I’m nearly thirty years old and I’ve never made an actual pass at a woman. At least not one old enough to wear a proper bra. My teenage fumbles, more inspired by the world crumbling around me than any real feelings, are all I have to go on. And like everything else from my old life, I barely remember them. For all intents and purposes I’m a different person. Not that boy. Not the man he would have turned into.
Not really a man.
“There are parts that the dream Tully has that I don’t have, though. Right?” I say. I don’t know if I mean that to be flirtatious or a disclaimer. Maybe she’s forgotten who she’s talking to, whose fingers she’s just intertwined with her own.
“That doesn’t matter.” She turns her eyes up to meet mine.
“It doesn’t?”
“I mean, I’m sure it matters to you, but it doesn’t matter to me.”
I can’t help it any longer: I slide my free hand over her neck and cheek and into her glossy hair. “O’Mara…this is…not wise.”
“Fuck wisdom.”
I shake my head, laughing, and inch my face a little closer to hers.

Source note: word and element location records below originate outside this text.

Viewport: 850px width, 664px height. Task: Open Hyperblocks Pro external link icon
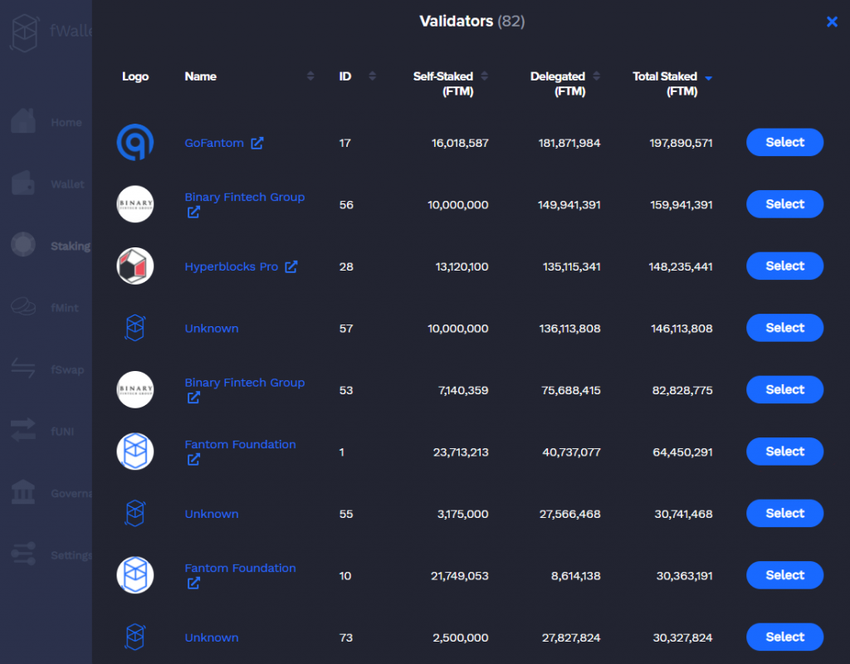(291, 267)
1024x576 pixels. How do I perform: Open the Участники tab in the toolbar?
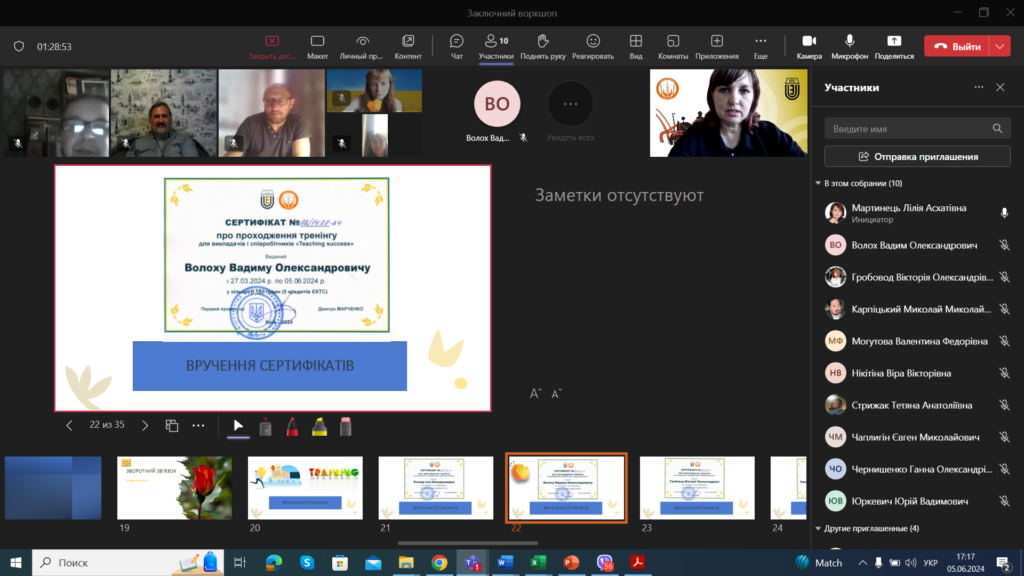point(495,45)
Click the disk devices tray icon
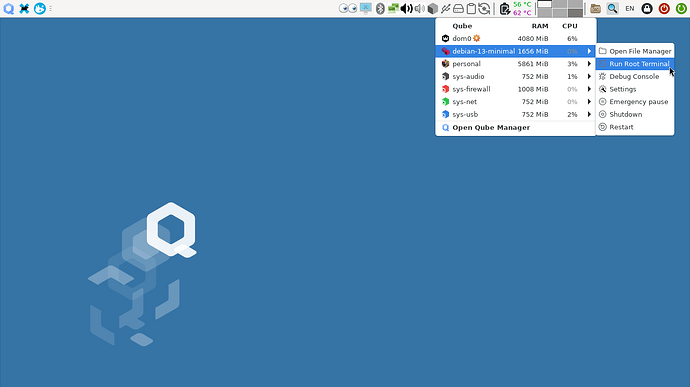The height and width of the screenshot is (387, 690). [x=458, y=8]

“Why did you lose your license, Tully?”
“I stole something from a citizen.” We’re speaking in whispers now, though we’re all alone. No one to hear anything out here but sleeping chickens and fireflies.
O’Mara rests her free hand on my hip, gripping me through my sweater. “What did you steal?”
Her breath smells like dumpling soup and mint. An odd combination, but I think I’d find it sexy if I wasn’t so confused. I shouldn’t be doing this. I shouldn’t be here. This will end in tears.
MY tears, as well as hers probably.
“I stole a diamond bracelet. From an old harem wife.”